Sein bekanntester Roman, ein Bestseller aus dem Jahr 1920 heißt bezeichnenderweise „Tohuwabohu“, was aus dem Hebräischen kommt und so viel wie finster und leer bedeutet, in unserem heutigen Sprachgebrauch aber eher als Chaos und Durcheinander definiert ist. Bei Sammy Gronemann kann man beim Lesen eher ein „geregeltes Chaos“ erkennen, denn die Beschreibung der Vielfalt des jüdischen Lebens in Europa geschieht immer mit viel Esprit und Humor, in einer bildhaften lebendigen Sprache. Geschildert wird das Zusammenleben von Christen und Juden in Westpreußen und in Berlin, geprägt von Verbindendem und von Gegensätzlichem, von Anpassung an die europäische Kultur und von enger Bindung an das Judentum.
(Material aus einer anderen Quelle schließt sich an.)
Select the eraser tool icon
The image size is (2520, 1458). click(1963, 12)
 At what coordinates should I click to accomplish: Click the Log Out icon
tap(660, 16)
Sammy GronemannGronemann erzählt, wie ein jüdisches Mädchen und ein jüdischer junger Mann Goethes „Faust“ lesen und nach dem Wie und Warum so fragen, wie sie es im Talmud, dem jüdischen Gelehrtenbuch, gewohnt sind. So entsteht eine sehr spannende erweiterte Sicht auf dieses große Werk der Klassik. Man fragt sich fast, warum wir nicht in der Lage sind, Bücher so intensiv zu lesen und solche vielschichtigen Betrachtungen anzustellen. Die christlichen Nachbarn dieser beiden allerdings sind der Meinung, dass junge Leute normalerweise Besseres zu tun wüssten, als den „Faust“ zu lesen.

Hanni Mittelmann, Dozentin an der Hebräischen Universität in Jerusalem, ist den Spuren dieses vergessenen Autors nachgegangen und hat ein Buch über sein Leben und seine literarisches Erbe veröffentlicht, was eine späte , aber nicht zu späte Würdigung bekundet.